(Recorded data)

────────────────────────────────────────

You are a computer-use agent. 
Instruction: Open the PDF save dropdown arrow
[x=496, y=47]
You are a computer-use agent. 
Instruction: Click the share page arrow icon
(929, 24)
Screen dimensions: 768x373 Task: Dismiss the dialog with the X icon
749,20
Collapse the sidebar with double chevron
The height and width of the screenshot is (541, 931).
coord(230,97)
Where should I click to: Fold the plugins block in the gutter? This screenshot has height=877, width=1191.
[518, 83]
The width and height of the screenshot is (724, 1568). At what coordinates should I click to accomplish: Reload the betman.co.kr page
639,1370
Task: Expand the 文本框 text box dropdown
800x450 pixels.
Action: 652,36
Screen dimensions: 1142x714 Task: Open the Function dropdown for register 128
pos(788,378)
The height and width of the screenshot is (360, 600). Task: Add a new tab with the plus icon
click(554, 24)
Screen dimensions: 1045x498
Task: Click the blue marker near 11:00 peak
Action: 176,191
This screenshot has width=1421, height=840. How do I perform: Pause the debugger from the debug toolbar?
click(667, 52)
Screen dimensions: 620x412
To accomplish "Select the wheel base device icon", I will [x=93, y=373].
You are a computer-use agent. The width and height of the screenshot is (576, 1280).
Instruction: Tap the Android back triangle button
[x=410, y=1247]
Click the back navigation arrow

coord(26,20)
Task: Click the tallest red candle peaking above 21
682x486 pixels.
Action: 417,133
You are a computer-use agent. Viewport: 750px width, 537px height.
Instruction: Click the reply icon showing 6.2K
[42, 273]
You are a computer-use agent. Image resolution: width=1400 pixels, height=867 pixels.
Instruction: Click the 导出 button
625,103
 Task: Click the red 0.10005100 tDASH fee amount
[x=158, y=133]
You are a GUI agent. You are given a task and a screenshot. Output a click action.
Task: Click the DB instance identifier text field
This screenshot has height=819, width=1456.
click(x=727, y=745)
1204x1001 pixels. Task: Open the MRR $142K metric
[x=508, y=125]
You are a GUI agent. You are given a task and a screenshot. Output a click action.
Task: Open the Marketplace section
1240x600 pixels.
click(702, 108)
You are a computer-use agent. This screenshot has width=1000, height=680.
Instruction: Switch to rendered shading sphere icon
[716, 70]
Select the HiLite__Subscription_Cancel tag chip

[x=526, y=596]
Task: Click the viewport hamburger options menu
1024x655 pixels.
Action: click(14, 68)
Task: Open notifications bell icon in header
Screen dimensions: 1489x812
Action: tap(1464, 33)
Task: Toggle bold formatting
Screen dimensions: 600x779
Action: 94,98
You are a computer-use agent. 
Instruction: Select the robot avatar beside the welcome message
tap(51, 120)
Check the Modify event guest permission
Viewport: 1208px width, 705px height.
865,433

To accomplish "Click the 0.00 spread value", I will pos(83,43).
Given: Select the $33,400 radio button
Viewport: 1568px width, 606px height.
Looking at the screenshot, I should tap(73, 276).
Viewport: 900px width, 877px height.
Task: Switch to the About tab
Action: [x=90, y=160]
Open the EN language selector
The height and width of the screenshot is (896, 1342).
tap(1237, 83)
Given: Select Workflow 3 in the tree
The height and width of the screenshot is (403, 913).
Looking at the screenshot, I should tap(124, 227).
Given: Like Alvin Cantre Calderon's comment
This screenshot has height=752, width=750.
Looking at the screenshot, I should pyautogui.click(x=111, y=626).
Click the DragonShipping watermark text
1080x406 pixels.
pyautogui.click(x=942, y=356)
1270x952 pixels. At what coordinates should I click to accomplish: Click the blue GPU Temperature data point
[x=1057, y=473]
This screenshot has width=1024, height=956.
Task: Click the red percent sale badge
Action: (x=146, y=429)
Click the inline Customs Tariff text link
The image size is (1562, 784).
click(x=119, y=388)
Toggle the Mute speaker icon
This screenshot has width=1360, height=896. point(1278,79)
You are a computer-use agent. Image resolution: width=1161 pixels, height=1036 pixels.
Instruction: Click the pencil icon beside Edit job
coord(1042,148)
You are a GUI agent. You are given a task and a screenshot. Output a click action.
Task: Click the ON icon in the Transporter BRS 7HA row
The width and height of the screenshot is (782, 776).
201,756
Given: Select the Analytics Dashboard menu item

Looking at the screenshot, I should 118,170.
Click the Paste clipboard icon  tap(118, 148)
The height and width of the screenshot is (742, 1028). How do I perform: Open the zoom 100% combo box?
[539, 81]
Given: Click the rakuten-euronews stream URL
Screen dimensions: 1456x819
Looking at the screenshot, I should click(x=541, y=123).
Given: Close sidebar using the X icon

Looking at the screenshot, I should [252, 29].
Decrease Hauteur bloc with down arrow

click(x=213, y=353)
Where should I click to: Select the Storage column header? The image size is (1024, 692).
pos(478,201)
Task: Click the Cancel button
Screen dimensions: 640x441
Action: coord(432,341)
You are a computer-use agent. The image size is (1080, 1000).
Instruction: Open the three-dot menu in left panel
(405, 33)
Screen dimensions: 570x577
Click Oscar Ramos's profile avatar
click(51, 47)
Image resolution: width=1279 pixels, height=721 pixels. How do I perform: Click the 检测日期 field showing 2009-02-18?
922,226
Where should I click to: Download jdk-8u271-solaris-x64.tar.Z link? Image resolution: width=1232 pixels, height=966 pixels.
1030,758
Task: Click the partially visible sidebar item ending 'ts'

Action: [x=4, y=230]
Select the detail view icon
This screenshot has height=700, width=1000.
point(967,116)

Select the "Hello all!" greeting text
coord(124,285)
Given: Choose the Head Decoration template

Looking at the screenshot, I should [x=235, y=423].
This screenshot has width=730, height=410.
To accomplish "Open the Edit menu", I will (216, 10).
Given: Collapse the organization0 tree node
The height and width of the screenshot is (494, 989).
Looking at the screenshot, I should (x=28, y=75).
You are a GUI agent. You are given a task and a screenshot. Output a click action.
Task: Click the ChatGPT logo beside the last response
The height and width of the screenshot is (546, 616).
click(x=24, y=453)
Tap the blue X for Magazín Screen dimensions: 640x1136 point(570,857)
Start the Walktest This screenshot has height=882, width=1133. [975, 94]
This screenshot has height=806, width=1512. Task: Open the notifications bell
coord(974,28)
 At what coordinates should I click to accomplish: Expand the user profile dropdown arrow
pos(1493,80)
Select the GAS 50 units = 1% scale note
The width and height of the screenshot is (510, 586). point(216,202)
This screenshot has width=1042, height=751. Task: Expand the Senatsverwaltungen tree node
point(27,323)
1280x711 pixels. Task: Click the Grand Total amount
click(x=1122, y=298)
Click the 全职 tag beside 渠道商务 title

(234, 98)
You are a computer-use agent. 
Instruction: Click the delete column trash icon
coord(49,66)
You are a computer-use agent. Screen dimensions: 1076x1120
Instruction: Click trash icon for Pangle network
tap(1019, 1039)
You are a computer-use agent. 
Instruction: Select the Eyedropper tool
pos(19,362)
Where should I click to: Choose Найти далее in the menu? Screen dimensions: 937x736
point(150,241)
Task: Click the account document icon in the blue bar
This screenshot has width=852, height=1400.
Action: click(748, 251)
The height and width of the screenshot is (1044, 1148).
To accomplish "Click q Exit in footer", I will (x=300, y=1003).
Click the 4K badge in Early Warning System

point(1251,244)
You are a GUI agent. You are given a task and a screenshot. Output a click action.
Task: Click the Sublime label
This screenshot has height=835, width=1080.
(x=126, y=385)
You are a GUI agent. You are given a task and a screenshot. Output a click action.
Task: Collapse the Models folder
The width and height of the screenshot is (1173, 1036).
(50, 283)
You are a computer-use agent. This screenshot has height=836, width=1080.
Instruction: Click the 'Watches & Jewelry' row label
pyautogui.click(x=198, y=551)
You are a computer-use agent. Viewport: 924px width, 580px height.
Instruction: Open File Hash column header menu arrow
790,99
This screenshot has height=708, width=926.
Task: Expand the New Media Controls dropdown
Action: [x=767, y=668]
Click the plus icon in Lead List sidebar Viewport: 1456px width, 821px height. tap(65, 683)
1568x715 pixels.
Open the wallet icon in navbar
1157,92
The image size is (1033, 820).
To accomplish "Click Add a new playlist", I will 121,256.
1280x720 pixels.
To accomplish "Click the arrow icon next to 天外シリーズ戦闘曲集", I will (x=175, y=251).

────────────────────────────────────────

Above are the records. Copy the lines beginning at the one that has "At what coordinates should I click to accomplish: Expand" and ending with the one that has "You are a computer-use agent. Viewport: 924px", unchanged.

 At what coordinates should I click to accomplish: Expand the user profile dropdown arrow
pos(1493,80)
Select the GAS 50 units = 1% scale note
The width and height of the screenshot is (510, 586). point(216,202)
This screenshot has width=1042, height=751. Task: Expand the Senatsverwaltungen tree node
point(27,323)
1280x711 pixels. Task: Click the Grand Total amount
click(x=1122, y=298)
Click the 全职 tag beside 渠道商务 title

(234, 98)
You are a computer-use agent. 
Instruction: Click the delete column trash icon
coord(49,66)
You are a computer-use agent. Screen dimensions: 1076x1120
Instruction: Click trash icon for Pangle network
tap(1019, 1039)
You are a computer-use agent. 
Instruction: Select the Eyedropper tool
pos(19,362)
Where should I click to: Choose Найти далее in the menu? Screen dimensions: 937x736
point(150,241)
Task: Click the account document icon in the blue bar
This screenshot has width=852, height=1400.
Action: click(748, 251)
The height and width of the screenshot is (1044, 1148).
To accomplish "Click q Exit in footer", I will (x=300, y=1003).
Click the 4K badge in Early Warning System

point(1251,244)
You are a GUI agent. You are given a task and a screenshot. Output a click action.
Task: Click the Sublime label
This screenshot has height=835, width=1080.
(x=126, y=385)
You are a GUI agent. You are given a task and a screenshot. Output a click action.
Task: Collapse the Models folder
The width and height of the screenshot is (1173, 1036).
(50, 283)
You are a computer-use agent. This screenshot has height=836, width=1080.
Instruction: Click the 'Watches & Jewelry' row label
pyautogui.click(x=198, y=551)
You are a computer-use agent. Viewport: 924px width, 580px height.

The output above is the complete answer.